Many remain in the dark on how Majority Leader Mitch McConnell plans to guide the health care legislation through the Senate for a final vote, but leaders have insisted they stagger forward with the process anyway.
Durenberger called for more transparency among the GOP leadership and said that “voting on this hodgepodge of mysterious bills is not the way.”
He reminded Senate Republicans how Democrats had reached across the aisle in 2010 during the health care deliberations and proceedings.
“Seven years ago, Democrats supported a bill far from Democratic orthodoxy,” Durenberger wrote. “It did not provide for single payer, nor Medicare for all. Not even a public option.

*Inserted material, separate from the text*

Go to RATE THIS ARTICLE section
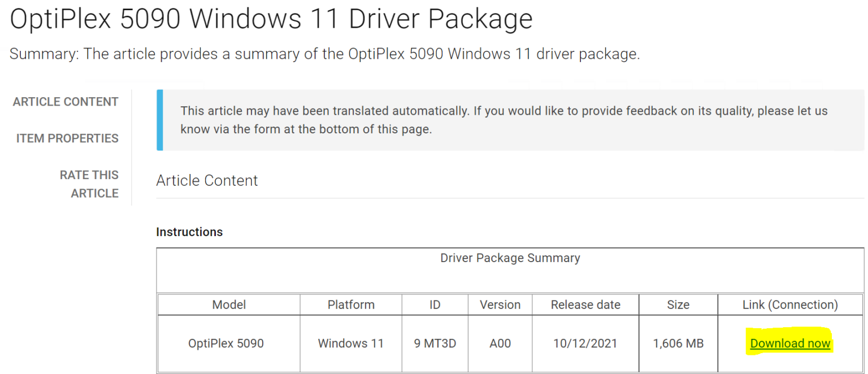 coord(89,184)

They handed Republicans a chance to build a health system that plays to our unique strengths as a nation, not to our weaknesses.”
Durenberger, who no longer supports the Republican Party, was a pre-eminent Senate authority on health care in the 1980s as chairman of the Health Subcommittee of the Senate Finance Committee.
His political career was effectively ruined in 1990 when his Senate colleagues unanimously denounced him for misusing public funds, a charge to which he later pleaded guilty in court and was sentenced to a year of probation in 1995, the year he left office.
Durenberger urged Senate Republicans to consider what repeal without replacement would mean.
“There are no do-overs,” he wrote. “The vote for the Motion to Proceed is likely a vote for final passage, and the House clearly stands ready to pass the Senate bill unchanged.”
“There is no making good on all of the issues later,” he added. “Once the funds for health coverage are gone, it will take new tax increases to replace them. And what’s the likelihood that will happen?”